-- Exercise passage follows --

Increasing numbers of young physicians aspire to dedicate their careers to the health of impoverished people in the US and abroad. In 2004, DGHE created a unique residency program to address this growing interest. The Doris and Howard Hiatt Residency in Global Health Equity and Internal Medicine is a comprehensive four-year program that includes training in internal medicine; coursework in research methods, public policy and global health advocacy; and research and patient care experiences in impoverished settings. Already, fieldwork has taken residents to Haiti, Peru, Russia, Rwanda, Tanzania and Uganda, as well as to Boston’s urban neighborhoods. The residency program honors DGHE co-founder and respected advocate Howard Hiatt, MD and his wife Doris.
Residents in the program share a deep commitment to fighting disease in the world’s poorest places, and a belief that, as one resident puts it, “In the fight for social justice, each of us will have a crucial role to play.”
Despite an enormously demanding schedule in Boston, residents in the program are already engaged in lifesaving efforts around the world. Their projects target the deadliest treatable diseases—AIDS, tuberculosis and malaria—in some of the world’s poorest countries. Among their accomplishments:
- Starting a comprehensive malaria treatment project in rural Rwanda;
- Assisting in hurricane relief efforts, training health workers, and improving tuberculosis care in Chiapas, Mexico;
- Documenting successful efforts in Haiti and Rwanda to prevent the transmission of HIV from mother to child;
- Planning and designing a new hospital in impoverished rural Haiti;
- Improving tuberculosis detection and diagnosis capabilities in Rwanda.

-- Exercise passage concluded --

Task set:
**1.** Copy the stretch of the global health residency passage from "Increasing numbers of" through "his wife Doris.", word for word.
**2.** Translate this sentence from the global health residency passage into Spanish: "Their projects target the deadliest treatable diseases—AIDS, tuberculosis and malaria—in some of the world’s poorest countries."
**3.** Carry the global health residency passage further, picking up after its last list item and keeping its tone and style.

-- Available data follows --

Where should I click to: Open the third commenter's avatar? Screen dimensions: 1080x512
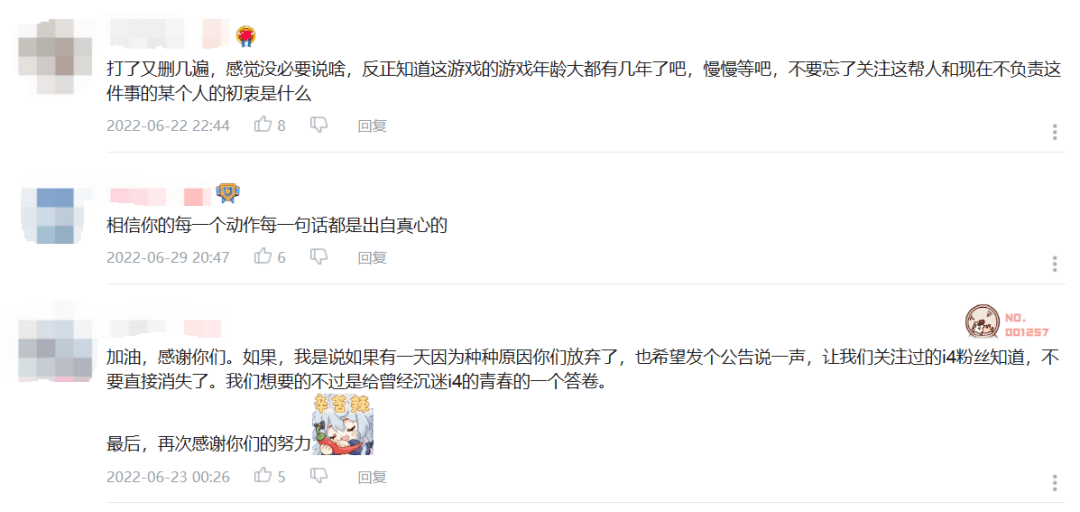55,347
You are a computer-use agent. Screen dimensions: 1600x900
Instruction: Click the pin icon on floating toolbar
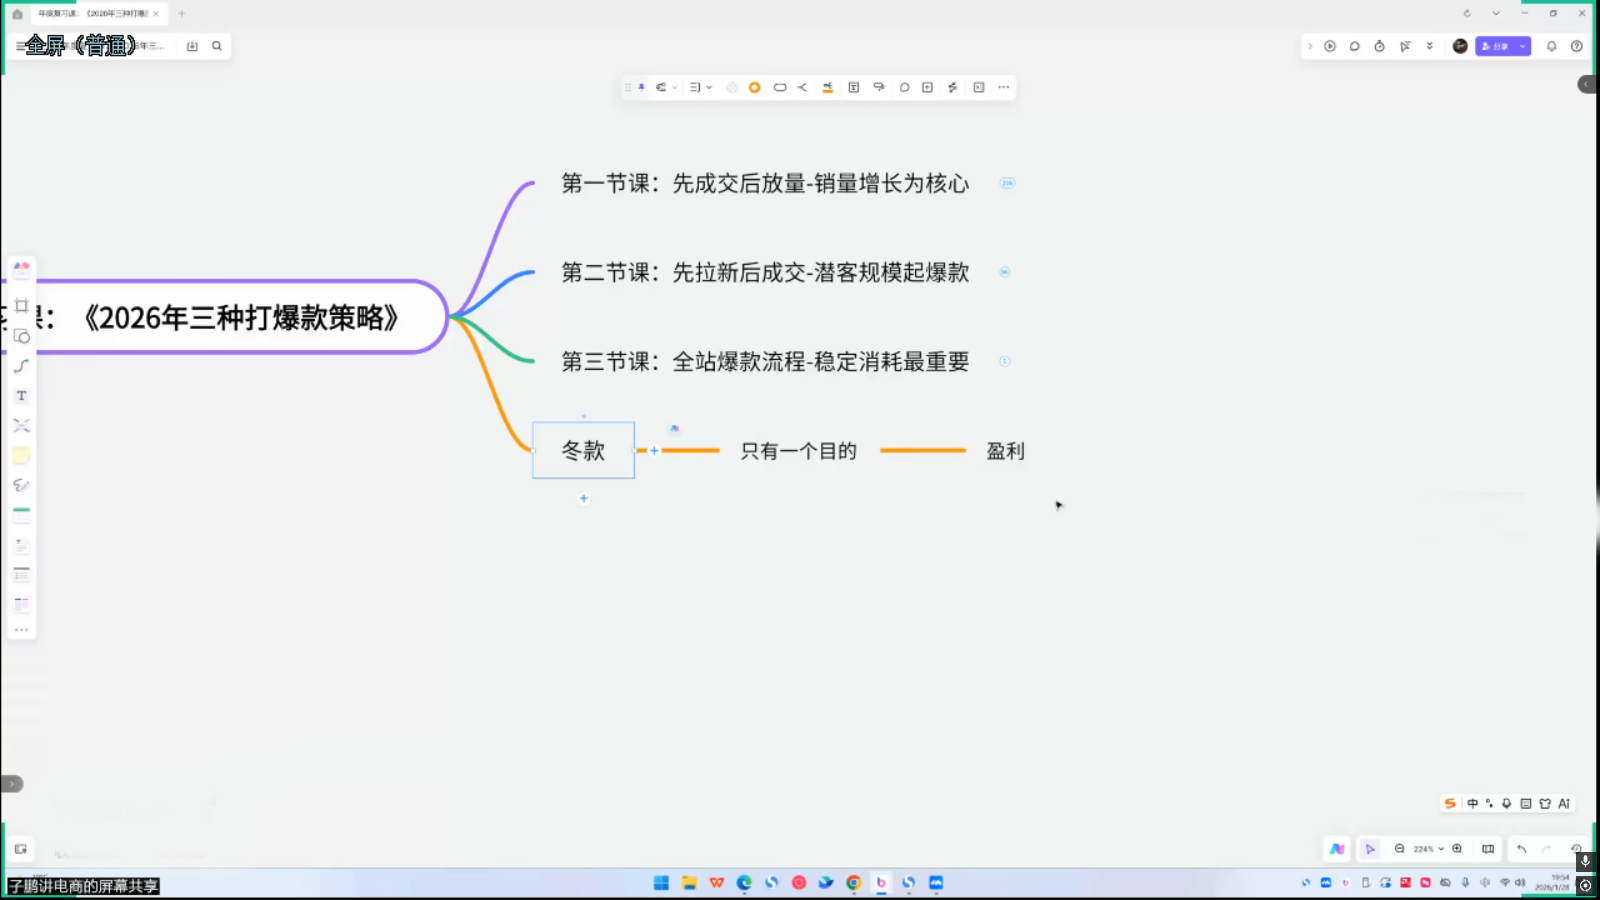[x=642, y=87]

-- Available data concluded --
-- Available data follows --

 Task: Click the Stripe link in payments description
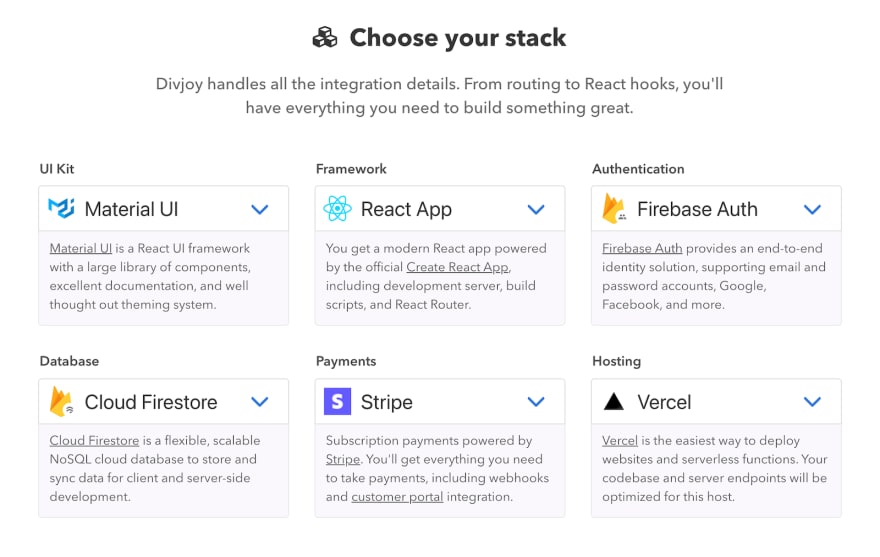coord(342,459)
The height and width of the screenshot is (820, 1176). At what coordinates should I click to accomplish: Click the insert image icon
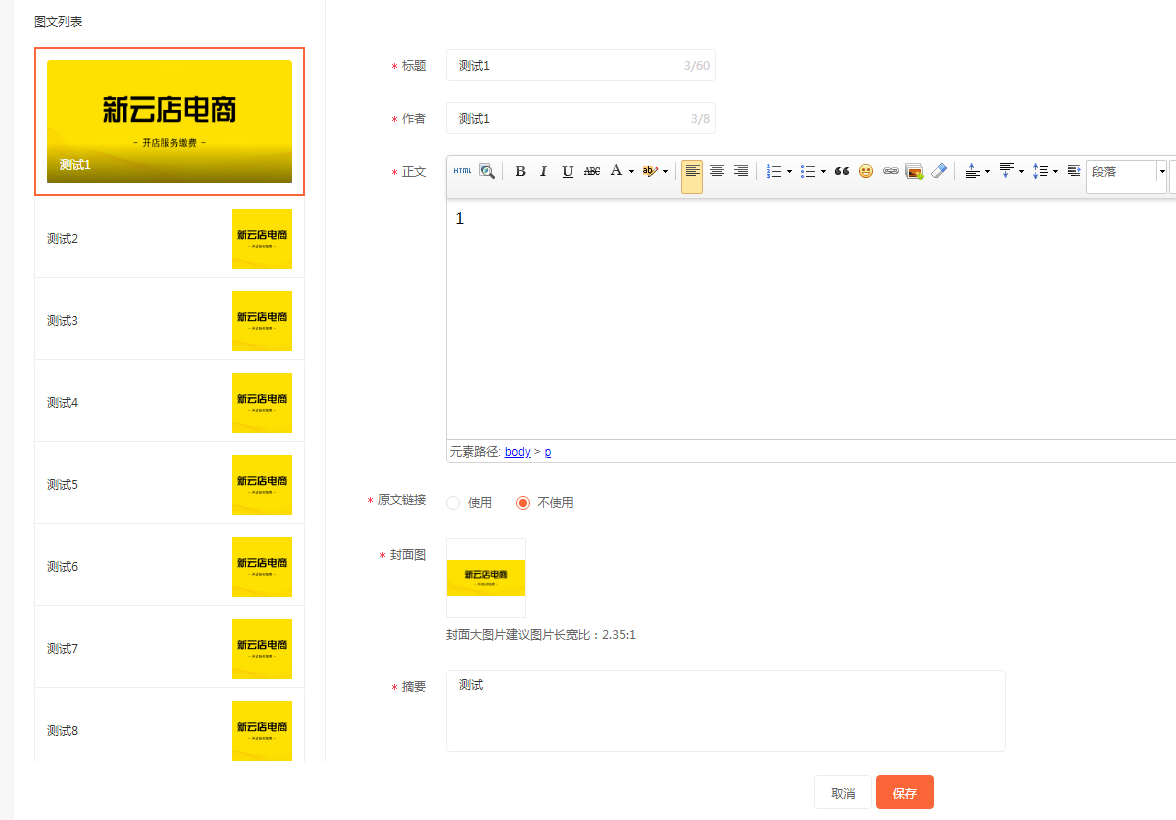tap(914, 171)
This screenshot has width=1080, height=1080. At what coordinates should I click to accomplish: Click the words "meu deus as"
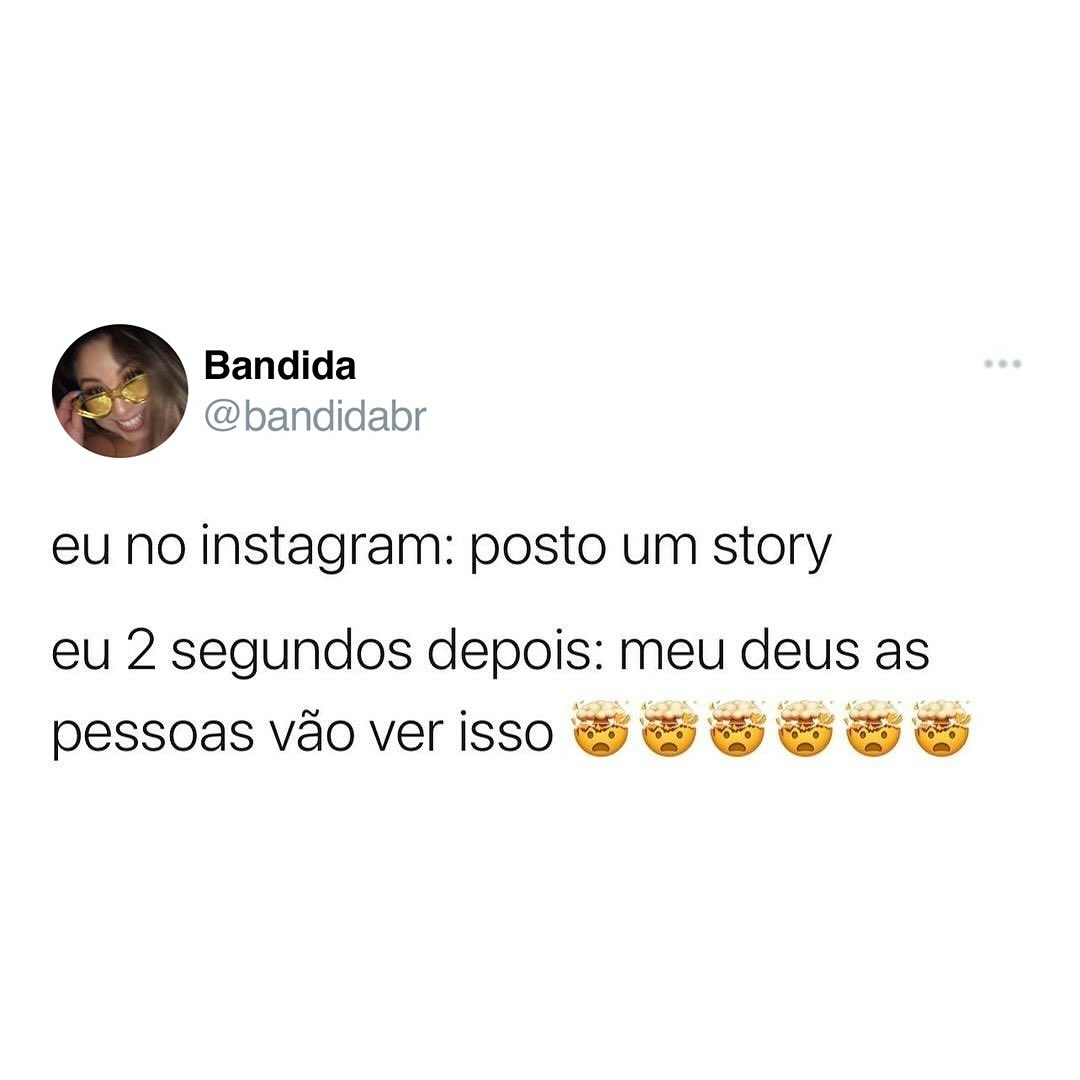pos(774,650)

-- Available data concluded --
-- Available data follows --

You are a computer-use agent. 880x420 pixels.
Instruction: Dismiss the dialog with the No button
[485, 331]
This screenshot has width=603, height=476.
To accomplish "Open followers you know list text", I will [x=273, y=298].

-- Available data concluded --

Results by task:
**1.**
Increasing numbers of young physicians aspire to dedicate their careers to the health of impoverished people in the US and abroad. In 2004, DGHE created a unique residency program to address this growing interest. The Doris and Howard Hiatt Residency in Global Health Equity and Internal Medicine is a comprehensive four-year program that includes training in internal medicine; coursework in research methods, public policy and global health advocacy; and research and patient care experiences in impoverished settings. Already, fieldwork has taken residents to Haiti, Peru, Russia, Rwanda, Tanzania and Uganda, as well as to Boston’s urban neighborhoods. The residency program honors DGHE co-founder and respected advocate Howard Hiatt, MD and his wife Doris.

**2.** Sus proyectos se centran en las enfermedades tratables más mortíferas (el sida, la tuberculosis y la malaria) en algunos de los países más pobres del mundo.

**3.**
Response to the new residency has been enthusiastic, attracting national attention from universities and teaching hospitals. Interest among young physicians is strong. With solid institutional support and thanks to the generosity of individual donors, program enrollment has grown from 2 residents in 2004 to 15 in 2007. Applicants to the program still far outnumber available slots, however.
This promising beginning suggests a bright future, extending Doris and Howard Hiatt’s commitment and compassion to the next generation of physicians and improving the health of patients most in need around the world.